As significant a feature of Simmons’s book, I want to suggest, is how it enacts a politics and strategy in its own right — in spite of the dispassionate social scientific analysis clothing the book and accounting for its success in disciplinary terms. As a proposed model for how to best conceptualize the topic, Mobilizing for Human Rights explicitly competes with other views both within and beyond political science that posit that human rights politics may not provide enough positive benefits. Outside more narrowly academic contention, Simmons’s approach has definite implications for where to look for moral progress, and the forms it could plausibly take, and thus how to pursue it now. Yet it is just here that the book is not fully persuasive. By and large, my worry is that the politics and strategy of the book work as much to marginalize calls for more radical ventures as to give credit to international law where it is due. A justifiable call to recognize the occasional help international human rights treaties provide ends up making it analytically very difficult, and politically fruitless, to imagine help from anywhere else.

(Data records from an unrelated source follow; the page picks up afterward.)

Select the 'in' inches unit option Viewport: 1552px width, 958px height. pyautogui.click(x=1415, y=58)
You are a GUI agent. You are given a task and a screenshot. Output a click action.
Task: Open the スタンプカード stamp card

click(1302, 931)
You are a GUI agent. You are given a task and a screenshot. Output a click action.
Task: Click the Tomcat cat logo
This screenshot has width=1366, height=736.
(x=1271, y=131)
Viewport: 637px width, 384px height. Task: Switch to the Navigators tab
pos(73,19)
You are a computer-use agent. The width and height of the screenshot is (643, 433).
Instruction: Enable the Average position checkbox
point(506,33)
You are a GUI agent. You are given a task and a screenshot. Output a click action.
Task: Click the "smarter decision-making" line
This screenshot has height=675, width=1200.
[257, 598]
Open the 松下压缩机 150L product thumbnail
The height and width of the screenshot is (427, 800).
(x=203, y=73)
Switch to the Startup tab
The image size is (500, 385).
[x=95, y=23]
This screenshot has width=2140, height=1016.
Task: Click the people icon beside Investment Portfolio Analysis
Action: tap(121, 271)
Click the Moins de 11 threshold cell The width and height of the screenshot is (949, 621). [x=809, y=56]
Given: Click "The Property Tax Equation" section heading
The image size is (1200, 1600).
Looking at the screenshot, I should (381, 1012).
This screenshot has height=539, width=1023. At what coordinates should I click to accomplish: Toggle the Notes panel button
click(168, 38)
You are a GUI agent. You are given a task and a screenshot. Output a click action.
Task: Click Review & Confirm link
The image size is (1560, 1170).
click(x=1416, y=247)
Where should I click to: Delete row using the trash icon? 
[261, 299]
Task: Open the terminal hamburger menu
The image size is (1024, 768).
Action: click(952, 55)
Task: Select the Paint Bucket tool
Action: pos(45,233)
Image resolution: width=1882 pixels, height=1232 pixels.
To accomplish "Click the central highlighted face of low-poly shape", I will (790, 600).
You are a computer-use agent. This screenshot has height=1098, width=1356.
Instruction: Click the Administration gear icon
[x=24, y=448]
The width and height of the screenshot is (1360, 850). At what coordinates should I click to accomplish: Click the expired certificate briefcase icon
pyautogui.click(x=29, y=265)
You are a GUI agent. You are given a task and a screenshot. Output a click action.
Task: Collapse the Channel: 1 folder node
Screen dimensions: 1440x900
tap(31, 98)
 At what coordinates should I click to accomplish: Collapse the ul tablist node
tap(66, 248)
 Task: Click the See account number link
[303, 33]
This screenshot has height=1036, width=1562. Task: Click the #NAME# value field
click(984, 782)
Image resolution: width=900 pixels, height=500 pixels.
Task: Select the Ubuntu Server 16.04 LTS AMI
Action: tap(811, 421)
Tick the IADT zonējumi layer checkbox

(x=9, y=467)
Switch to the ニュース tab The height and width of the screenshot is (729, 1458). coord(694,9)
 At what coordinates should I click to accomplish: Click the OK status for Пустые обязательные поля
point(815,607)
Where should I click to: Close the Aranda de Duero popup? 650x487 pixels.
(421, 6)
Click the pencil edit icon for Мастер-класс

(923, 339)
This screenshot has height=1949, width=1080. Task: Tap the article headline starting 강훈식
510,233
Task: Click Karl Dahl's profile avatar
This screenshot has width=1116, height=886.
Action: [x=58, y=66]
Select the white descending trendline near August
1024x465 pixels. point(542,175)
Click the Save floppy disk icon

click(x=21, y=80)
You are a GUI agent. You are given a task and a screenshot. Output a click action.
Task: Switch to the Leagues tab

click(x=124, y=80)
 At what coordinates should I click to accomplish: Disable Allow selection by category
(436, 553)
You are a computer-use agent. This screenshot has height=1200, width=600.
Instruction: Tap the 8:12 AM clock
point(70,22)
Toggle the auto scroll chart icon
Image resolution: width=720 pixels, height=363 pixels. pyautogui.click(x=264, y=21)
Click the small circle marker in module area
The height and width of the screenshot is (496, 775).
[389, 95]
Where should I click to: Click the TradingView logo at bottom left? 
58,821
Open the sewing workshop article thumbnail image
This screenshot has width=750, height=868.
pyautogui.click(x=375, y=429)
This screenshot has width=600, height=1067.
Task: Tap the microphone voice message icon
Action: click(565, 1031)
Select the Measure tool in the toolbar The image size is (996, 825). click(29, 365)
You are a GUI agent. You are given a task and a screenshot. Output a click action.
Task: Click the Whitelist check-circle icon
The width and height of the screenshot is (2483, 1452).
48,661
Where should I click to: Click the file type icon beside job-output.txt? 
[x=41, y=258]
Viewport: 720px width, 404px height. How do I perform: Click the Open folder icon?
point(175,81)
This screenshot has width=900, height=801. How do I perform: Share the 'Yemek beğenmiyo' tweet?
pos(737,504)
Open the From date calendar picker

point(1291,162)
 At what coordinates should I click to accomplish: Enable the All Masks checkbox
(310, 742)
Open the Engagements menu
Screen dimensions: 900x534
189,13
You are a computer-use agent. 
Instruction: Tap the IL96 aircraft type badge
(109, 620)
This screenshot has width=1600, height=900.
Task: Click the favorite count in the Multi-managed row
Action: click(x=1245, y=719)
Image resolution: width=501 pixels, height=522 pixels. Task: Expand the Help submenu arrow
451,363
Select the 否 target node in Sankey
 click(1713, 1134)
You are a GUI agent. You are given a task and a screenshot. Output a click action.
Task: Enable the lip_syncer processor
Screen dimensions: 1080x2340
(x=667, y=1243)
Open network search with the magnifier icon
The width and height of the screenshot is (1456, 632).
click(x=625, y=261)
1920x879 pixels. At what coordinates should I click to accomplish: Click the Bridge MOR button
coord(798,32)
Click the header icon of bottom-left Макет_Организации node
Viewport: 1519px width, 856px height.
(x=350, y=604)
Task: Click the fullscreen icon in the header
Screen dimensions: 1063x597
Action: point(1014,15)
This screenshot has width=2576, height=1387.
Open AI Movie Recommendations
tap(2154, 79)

Simmons is refreshingly honest about how limited her defense of international human rights ultimately is. At the end of her study, she persuasively suggests that the modest differences that she claims international treaties regimes provide still matter, even if they do not “solve all problems” (366). “Only the most cycloptic individuals,” Simmons writes in one of the most spirited passages in her otherwise staid book, “see only problems that the law addresses and view law as the only tool to deal with them” (368). Yet the fact remains that Simmons is so intent on vindicating the limited relevance of human rights treaties that her analysis can’t help but bear implications about what alternatives to them are available, whether as a supplement or a substitute.

This first post looks at Simmons’s pessimism about international political transformation, as a prelude to later entries about the instability of her argument about the relationship between human rights and local norms and the success of her claim that domestic politics provides the fund of optimism for international human rights law that the international forum itself does not. Pessimism turns out to pervade her account, but nowhere in so open and unambiguous a way as in her views about the unalterability of international politics.

Among other things, Simmons’s pessimistic realism shows that the heady days of the 1990s are long gone, and indeed her book helps the field transcend the mistaken optimism of that time when it was common to repose millennial hopes in human rights. On close inspection, her book is premised on the nearly phobic avoidance of any grandiose optimism that human rights politics might fundamentally transform international politics soon or ever. In this sense, Simmons’s book returns the field to the minor claims for improvement with which international human rights mobilization began — what one observer memorably called “salvation in small steps.” Yet there is no salvation, even in small steps, to be found in international affairs. Startlingly, Simmons is as much of a realist with respect to the international order as she is a constructivist with respect to domestic politics. Like many in the afterglow of the 1990s who struggle to find relevance for international human rights in a world in which national interest self-evidently persists, Simmons’s praise for human rights treaties proceeds based on a large amount of overlap with conservative realists who see nothing else but national interest in world affairs.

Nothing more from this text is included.